▶ [ЗАДАНИЕ 1]:
Найдите в приведенных ниже записях все строки, где встречается слово «serif», и перепишите их. Регистр букв учитывается.

▶ [ТЕКСТ ДЛЯ ЧТЕНИЯ]:
──────
Пятнадцати лет от роду, году примерно в 1750‐м, Шарль-Жозеф де Линь познакомился с князем Александром Александровичем Меншиковым, сыном любимца Петра I. Князь приобщил его к любовным утехам, и подросток узнал об этом «многим более того, что желал бы знать»40. Эта сцена из «Фрагментов моей жизни» напоминает о юности Ж.-Ж. Руссо («Исповедь», кн. 2), который шестнадцати лет в приюте для новообращенных в Турине подвергся подобным домогательствам.

Десять лет спустя, во время Семилетней войны, молодой принц уже в чине полковника повстречал русских военных, товарищей по оружию. В «Дневнике Семилетней войны» он упоминает генерал-фельдмаршалов П. С. Салтыкова и А. Б. Бутурлина, генералов П. И. Панина, З. Г. Чернышева, Г. К. Г. Тотлебена, а также двух графов Шуваловых. Но отношения между союзниками были отнюдь не идиллические. 9 октября 1760 г., при взятии и разграблении Берлина, Линь вступил в ссору с «московским» генералом из‐за военных трофеев, и русские солдаты стали бить его прикладами в живот. Убежав от них, он повстречал Чернышева и Тотлебена и посетовал на то, что в товарищах согласья нет. В тот же день он приказал своим солдатам стрелять по казакам; двух или трех убили41.

В конце жизни принц Линь пишет о «недобросовестности или бездарности русских генералов, наших недругов, даже если мы союзники»42, о том, что в войнах против Турции и Миних, и Потемкин пятьдесят лет спустя подставляли австрийцев под удар и перекладывали на них все тяготы. Разумеется, русские считали ровно наоборот.
──────
▶ [ИСХОДНЫЕ ДАННЫЕ]:
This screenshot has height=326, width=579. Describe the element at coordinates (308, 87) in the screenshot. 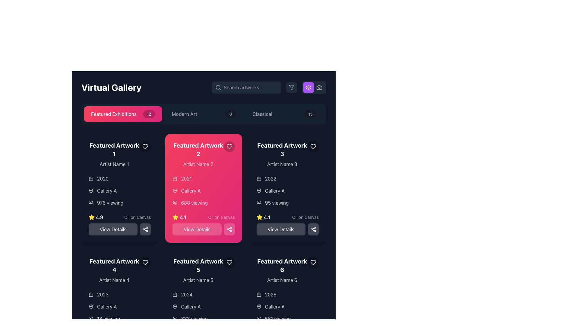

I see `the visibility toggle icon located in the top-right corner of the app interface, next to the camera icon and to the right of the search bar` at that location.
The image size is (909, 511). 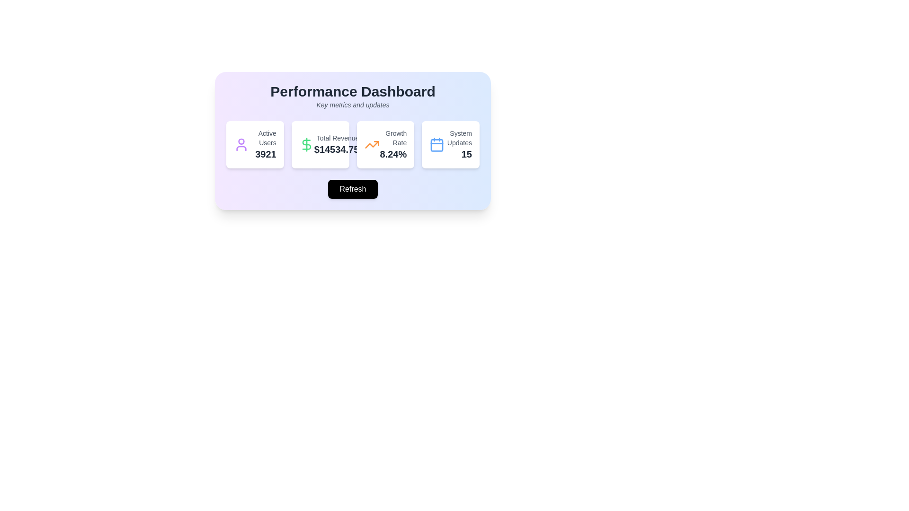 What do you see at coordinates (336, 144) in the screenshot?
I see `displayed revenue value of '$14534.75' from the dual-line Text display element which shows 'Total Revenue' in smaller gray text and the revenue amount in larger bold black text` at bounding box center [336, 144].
──────
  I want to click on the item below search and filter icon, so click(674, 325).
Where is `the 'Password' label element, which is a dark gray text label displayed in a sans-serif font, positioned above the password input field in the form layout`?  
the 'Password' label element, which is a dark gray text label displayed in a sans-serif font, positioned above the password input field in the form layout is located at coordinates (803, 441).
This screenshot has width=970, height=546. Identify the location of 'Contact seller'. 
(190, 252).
──────
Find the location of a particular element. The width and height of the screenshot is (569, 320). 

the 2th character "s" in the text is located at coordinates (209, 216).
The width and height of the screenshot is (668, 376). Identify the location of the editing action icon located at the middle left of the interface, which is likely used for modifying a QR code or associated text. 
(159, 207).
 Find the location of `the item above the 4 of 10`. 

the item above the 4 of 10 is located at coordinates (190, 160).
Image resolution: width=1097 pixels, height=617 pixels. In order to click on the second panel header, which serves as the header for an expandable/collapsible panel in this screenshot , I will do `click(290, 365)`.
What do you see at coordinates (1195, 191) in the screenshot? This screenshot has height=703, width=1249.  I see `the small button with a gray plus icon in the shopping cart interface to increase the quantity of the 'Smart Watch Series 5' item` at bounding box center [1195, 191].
──────
▶ [ЗАДАНИЕ 2]:
Перескажите в двух предложениях приведенный выше текст о принце де Лине и русских военных.

▶ [ОТВЕТ 1]:
Where is `the 'Password' label element, which is a dark gray text label displayed in a sans-serif font, positioned above the password input field in the form layout`?  
the 'Password' label element, which is a dark gray text label displayed in a sans-serif font, positioned above the password input field in the form layout is located at coordinates (803, 441).

▶ [ОТВЕТ 2]:
Около 1750 года пятнадцатилетний Шарль-Жозеф де Линь познакомился с князем А. А. Меншиковым. Десять лет спустя, во время Семилетней войны, он в чине полковника встречался с русскими военными, но отношения между союзниками были отнюдь не идиллическими, а в конце жизни он писал о недобросовестности или бездарности русских генералов.